三菱マテ、レアアース“国内調達”化-リサイクルシステム構築を加速
2012/10/26
ニュース
三菱マテリアルがレアアース(希土類)のリサイクルシステム構築に力を入れる。家電のモーターに使われたネオジム磁石を回収し、再び製品に戻すシステムの実証に着手。家電メーカーに加え、磁石合金メーカーや磁石メーカーとも連携し、社会システムとして運用される仕組みづくりを目指す。調達不安が危惧されるレアアース。代替材料の技術開発が盛んに行われる中、“国内調達”の可能性を広げようとしている。(大友裕登)
「調達の多様化に役立てたい」。環境リサイクル事業部循環システム推進部の新井義明副部長は、レアアースのリサイクルシステム構築の意義をこう説明する。資源を安定調達するには複数国から調達するのが望ましい。レアアースは中国が世界生産の約9割を占めており、1国依存による調達不安がつきまとう。そのため、資源の安定確保に向けたリサイクルの意識が高まっている。
三菱マテリアルは2009年度からレアアースのリサイクル活動を始めた。研究や技術開発を行い、独自開発の装置を用いて効率的に回収する実証プラントを運用。エアコンを解体してコンプレッサー(圧縮機)などの部品を回収・分解し、ネオジム磁石を回収する。
ただ、本格的なリサイクルを行うには「仕組みができていないと、素材として回らない」(新井副部長)。現在、そうしたシステムの仕組みづくりに力を注いでいる。
いま取り組んでいるのは、リサイクルシステムの実証。回収した使用済み磁石を合金メーカーに送り、再生磁石合金を製造する。次に磁石メーカーが再生合金からネオジム磁石をつくり、家電メーカーに提供、再生磁石が製品に搭載されるという流れだ。
リサイクルは原料をいかに集められるかがカギとなる。三菱マテリアルの場合、グループ5社で家電リサイクルプラントを6工場持つ。国内で発生する使用済み家電の約20%を処理する。
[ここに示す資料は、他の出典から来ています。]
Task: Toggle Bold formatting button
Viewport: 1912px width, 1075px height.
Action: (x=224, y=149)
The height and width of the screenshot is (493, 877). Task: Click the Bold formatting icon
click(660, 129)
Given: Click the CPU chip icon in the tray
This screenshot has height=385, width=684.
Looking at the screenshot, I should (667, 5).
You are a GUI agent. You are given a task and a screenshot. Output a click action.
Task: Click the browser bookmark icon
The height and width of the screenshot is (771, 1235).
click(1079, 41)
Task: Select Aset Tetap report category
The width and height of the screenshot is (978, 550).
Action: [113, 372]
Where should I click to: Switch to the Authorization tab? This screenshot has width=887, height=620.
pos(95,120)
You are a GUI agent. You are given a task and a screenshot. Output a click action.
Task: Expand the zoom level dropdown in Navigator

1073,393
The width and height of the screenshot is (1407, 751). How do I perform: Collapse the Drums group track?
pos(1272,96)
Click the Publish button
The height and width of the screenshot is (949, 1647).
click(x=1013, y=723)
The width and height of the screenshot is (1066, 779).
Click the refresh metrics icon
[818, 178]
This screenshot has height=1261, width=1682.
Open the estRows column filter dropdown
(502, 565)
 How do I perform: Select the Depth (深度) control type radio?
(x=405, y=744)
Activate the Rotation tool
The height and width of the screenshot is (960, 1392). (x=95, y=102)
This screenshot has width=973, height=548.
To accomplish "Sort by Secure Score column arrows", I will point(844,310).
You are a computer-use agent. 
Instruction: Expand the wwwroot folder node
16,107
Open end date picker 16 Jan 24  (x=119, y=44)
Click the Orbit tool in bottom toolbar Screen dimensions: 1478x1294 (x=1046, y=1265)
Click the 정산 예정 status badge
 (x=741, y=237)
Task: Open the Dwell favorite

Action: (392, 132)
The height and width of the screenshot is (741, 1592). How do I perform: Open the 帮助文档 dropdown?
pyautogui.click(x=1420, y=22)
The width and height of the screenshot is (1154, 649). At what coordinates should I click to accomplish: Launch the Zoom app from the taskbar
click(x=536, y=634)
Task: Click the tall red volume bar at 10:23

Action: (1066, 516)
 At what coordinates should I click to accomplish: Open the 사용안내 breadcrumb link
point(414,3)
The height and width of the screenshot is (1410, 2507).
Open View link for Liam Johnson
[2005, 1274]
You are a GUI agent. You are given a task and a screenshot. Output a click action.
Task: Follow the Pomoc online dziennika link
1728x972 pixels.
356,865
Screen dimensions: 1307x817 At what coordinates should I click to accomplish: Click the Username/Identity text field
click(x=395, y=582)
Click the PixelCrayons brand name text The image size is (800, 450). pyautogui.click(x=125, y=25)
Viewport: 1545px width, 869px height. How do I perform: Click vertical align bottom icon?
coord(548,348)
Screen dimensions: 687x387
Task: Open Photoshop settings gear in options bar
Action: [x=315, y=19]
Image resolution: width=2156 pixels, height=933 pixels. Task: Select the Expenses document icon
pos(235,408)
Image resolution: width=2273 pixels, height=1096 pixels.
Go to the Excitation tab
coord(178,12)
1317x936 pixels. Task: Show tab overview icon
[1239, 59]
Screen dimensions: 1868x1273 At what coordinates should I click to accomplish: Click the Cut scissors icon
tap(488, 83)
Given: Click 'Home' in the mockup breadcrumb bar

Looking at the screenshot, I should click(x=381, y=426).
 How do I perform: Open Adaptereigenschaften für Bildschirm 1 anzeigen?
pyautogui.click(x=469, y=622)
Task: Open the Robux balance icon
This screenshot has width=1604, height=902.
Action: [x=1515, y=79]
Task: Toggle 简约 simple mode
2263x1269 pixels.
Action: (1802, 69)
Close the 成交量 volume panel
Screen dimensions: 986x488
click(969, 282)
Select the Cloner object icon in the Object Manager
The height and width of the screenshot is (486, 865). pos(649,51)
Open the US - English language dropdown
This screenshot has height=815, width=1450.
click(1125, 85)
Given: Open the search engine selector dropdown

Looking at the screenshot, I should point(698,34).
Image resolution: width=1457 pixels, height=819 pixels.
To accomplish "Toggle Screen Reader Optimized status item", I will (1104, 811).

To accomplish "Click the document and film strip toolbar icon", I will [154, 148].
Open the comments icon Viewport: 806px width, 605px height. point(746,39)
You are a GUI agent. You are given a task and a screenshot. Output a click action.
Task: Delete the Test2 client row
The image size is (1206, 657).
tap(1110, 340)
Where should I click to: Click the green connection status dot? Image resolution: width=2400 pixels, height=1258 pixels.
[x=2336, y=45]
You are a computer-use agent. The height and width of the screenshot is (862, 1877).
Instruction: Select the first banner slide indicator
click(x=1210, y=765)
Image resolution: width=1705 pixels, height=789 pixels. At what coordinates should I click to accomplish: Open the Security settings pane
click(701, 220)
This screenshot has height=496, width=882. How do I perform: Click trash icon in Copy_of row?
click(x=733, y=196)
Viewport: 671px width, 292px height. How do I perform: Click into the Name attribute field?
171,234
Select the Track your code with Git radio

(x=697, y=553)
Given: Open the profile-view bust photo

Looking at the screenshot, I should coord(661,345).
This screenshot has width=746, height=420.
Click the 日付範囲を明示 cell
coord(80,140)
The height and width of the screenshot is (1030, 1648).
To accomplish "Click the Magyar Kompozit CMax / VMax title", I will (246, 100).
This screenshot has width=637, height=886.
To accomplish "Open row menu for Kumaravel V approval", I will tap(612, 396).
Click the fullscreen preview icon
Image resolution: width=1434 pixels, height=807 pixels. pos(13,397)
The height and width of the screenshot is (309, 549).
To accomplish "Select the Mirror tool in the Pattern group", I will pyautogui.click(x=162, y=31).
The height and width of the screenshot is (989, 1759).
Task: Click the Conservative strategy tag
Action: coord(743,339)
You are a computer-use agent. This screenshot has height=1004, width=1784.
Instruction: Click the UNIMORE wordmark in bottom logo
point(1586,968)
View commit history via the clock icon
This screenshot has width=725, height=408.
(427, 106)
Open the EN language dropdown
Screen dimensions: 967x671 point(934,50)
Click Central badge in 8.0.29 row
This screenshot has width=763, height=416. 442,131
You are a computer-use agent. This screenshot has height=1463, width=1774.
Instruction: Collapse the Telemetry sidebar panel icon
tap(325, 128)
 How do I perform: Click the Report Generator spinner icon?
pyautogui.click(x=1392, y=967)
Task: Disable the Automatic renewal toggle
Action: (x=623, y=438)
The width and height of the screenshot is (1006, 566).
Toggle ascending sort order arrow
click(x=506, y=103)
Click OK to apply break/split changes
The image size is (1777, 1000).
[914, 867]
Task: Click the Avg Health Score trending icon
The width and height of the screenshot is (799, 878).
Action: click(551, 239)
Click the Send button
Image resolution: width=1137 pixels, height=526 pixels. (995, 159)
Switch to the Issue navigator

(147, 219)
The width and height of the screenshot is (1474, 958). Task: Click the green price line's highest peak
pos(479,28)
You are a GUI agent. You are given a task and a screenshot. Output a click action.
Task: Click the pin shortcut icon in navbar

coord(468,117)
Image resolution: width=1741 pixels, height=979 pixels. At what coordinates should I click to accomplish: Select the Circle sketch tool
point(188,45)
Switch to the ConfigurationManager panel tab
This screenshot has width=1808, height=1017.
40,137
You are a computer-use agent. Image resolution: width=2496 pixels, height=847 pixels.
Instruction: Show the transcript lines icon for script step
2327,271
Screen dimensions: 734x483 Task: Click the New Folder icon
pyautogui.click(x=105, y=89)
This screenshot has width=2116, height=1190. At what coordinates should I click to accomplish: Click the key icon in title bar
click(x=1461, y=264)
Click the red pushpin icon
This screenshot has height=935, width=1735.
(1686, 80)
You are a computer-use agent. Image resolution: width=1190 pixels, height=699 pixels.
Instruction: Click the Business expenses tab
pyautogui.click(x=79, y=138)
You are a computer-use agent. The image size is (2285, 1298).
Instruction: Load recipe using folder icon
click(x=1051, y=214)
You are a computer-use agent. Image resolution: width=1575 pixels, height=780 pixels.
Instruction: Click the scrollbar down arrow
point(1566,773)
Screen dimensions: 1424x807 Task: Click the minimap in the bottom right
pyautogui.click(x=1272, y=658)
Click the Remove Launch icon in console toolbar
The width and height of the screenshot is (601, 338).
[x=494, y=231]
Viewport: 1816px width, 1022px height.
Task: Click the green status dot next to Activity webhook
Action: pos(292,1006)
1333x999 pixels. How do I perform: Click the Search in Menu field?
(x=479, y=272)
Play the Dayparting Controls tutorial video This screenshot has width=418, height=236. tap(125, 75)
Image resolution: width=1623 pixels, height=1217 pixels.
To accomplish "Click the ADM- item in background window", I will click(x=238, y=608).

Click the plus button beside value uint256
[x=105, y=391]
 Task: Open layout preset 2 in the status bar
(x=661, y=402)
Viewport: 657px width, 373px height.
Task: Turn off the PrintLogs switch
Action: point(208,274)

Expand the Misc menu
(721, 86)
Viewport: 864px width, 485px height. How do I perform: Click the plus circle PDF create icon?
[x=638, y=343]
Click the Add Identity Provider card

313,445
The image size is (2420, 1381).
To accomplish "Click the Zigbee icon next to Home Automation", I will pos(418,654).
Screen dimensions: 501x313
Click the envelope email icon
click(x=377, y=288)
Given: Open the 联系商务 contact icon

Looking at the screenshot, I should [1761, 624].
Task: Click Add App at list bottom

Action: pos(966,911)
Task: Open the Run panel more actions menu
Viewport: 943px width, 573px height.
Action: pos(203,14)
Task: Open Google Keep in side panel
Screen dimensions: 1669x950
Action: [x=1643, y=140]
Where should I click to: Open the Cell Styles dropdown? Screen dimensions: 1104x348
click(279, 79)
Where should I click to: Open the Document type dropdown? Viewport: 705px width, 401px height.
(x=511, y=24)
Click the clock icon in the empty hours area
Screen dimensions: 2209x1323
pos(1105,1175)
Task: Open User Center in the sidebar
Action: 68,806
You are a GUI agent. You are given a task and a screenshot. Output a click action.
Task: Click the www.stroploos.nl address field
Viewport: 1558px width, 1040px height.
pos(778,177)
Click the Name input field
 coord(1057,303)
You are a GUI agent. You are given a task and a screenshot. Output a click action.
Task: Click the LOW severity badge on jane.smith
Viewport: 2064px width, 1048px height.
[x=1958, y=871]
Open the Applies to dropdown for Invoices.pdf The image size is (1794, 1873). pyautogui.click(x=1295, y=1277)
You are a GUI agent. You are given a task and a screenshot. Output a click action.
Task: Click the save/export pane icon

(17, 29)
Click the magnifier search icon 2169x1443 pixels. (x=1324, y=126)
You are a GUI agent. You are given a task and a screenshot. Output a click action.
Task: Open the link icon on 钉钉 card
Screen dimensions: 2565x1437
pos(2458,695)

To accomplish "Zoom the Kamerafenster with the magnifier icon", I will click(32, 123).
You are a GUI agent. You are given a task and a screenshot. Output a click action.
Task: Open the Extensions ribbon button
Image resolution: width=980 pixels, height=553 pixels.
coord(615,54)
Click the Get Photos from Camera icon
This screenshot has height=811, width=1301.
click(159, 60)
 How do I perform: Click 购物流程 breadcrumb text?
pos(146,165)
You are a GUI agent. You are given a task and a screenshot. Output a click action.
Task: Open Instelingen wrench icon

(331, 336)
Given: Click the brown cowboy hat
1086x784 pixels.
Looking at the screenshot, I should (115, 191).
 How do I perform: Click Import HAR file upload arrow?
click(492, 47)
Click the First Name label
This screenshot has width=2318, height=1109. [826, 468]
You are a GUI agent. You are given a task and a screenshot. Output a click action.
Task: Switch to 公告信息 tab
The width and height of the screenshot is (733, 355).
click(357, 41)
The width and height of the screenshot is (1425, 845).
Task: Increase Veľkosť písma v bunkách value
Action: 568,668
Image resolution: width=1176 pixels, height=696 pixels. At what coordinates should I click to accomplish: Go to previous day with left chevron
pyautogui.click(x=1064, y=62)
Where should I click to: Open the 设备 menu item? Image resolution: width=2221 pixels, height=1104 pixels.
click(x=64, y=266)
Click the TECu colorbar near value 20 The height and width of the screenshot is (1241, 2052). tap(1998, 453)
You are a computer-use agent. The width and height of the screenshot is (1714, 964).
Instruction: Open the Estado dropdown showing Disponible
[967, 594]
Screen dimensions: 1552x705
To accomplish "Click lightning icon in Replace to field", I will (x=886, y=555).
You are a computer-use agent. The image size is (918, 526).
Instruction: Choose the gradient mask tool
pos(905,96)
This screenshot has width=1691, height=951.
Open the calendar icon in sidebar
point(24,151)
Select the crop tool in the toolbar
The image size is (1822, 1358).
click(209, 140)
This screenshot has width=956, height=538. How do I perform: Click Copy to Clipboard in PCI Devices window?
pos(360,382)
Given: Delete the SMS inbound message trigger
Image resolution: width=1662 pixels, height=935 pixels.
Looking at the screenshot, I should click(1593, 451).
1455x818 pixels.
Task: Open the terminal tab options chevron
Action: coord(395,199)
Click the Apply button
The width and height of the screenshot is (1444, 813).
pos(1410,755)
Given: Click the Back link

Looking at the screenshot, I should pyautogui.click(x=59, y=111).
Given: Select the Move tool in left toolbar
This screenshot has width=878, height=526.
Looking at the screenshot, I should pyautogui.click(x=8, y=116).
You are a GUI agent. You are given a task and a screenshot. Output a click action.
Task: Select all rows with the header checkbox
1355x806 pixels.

こうした集荷能力を生かしてモノづくりの各工程を担う企業と連携し、リサイクル実現に弾みをつける。
09年度からの取り組みは仕上げ段階に入った。今後は再生材料を実際に回す課程で抽出された課題を一つひとつ克服し、社会システムとしての確立を急ぐ。
新井副部長は「高性能磁石は日本が強い分野。その資源を確保しないといけない」と強調する。必要な資源を有効活用するリサイクルシステムを構築することで、資源だけではなく産業の競争力確保にもつなげようとしている。